Most of the system is encapsulated in a single skill within the airbender plugin, /setup-magicdocs, which:

  1. Explores the repository structure and identifies a few ways to segment into an initial set of MagicDocs, consulting the user on their preference;
  2. Creates skeleton docs in docs/magic/;
  3. Updates CLAUDE.md; and
  4. Configures the Stop hook to do a pruning pass at session exit.

I also provide a /create-magicdoc skill for adding additional MagicDocs as the repository grows. This partially duplicates /setup-magicdocs, and de-duplicating these is an area for improvement.

The takeaway

No engineer wants their missed CLAUDE.md instruction to show up as the root cause of an anomaly ticket. The solution is to rely on CLAUDE.md as little as possible, and instead to prefer testable instructions.

How might one actually test CLAUDE.md instructions?

With skills, we ask a fresh subagent to try to do something and evaluate its performance against a pre-established set of benchmarks or evals.
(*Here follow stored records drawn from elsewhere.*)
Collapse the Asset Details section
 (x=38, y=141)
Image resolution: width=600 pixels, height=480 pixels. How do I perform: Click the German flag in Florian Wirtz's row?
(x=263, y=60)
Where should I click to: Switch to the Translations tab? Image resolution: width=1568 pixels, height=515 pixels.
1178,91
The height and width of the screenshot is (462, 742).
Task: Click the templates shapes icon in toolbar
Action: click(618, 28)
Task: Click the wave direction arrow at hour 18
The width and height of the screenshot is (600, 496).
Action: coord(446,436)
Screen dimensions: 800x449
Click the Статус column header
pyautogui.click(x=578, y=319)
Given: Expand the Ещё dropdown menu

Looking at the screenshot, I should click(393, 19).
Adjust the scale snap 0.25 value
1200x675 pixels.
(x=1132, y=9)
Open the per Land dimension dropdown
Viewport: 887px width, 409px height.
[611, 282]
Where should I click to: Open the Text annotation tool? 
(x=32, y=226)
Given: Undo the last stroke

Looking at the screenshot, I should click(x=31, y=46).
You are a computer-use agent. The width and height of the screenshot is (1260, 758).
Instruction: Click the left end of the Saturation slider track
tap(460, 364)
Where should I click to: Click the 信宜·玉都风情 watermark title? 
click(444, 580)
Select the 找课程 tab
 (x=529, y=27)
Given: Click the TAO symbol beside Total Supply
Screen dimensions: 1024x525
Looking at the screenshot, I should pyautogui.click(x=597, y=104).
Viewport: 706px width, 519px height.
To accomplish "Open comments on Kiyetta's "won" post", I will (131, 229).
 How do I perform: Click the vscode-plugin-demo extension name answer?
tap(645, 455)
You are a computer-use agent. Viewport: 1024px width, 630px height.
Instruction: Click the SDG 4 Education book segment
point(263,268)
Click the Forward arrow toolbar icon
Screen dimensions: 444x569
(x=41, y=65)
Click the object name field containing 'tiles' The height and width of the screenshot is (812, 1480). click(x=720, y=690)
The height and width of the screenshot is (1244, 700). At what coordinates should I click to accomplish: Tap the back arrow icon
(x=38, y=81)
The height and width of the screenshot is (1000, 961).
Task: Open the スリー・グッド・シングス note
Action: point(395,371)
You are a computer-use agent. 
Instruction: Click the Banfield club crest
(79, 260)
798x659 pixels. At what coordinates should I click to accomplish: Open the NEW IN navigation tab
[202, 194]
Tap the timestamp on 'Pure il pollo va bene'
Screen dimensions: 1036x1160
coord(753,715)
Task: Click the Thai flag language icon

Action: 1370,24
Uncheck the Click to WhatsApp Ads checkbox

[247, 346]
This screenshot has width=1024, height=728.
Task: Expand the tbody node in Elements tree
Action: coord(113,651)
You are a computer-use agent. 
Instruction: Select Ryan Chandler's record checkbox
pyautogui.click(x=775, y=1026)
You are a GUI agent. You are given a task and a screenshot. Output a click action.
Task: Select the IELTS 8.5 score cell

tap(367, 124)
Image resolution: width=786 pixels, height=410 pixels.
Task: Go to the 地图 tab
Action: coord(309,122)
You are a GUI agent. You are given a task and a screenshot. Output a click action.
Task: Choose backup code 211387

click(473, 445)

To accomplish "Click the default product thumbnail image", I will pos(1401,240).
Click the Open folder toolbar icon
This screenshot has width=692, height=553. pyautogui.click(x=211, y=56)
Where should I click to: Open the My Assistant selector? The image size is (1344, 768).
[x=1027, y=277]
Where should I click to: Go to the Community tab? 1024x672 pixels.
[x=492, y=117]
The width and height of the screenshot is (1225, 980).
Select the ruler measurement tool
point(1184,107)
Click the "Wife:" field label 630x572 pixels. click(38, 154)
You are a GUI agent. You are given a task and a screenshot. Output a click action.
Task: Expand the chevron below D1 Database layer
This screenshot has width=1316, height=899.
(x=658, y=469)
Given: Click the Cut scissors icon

With CLAUDE.md, it’s harder. We can test instructions with fresh subagents, which also receive the project’s CLAUDE.md files. However, the issue is often not a fresh sub-agent, but one with its million-token context 93% full. Each iteration of red/green/refactor testing in such an environment is inherently much more expensive than with skills:

Scenario Haiku 4.5 Sonnet 4.6 Opus 4.6
Skill TDD (fresh subagent, ~15K tokens) $0.08 $0.23 $0.38
CLAUDE.md TDD (fresh conversation, ~12K tokens) $0.07 $0.20 $0.33
CLAUDE.md TDD (93% full context, ~198K tokens) $0.62 $1.87 $3.12
CLAUDE.md TDD (93% full, with prompt caching) $0.61 $1.83 $3.05

This consistency in favoring skill-based instructions is a consequence of where CLAUDE.md tokens versus skill tokens are included in the context, because positional bias in recall is a geometric property of causal transformer architecture. Moreover, as the context window fills, the bias shifts from U-shaped to pure recency — exactly the regime in which skills are favored over an early-context CLAUDE.md instruction.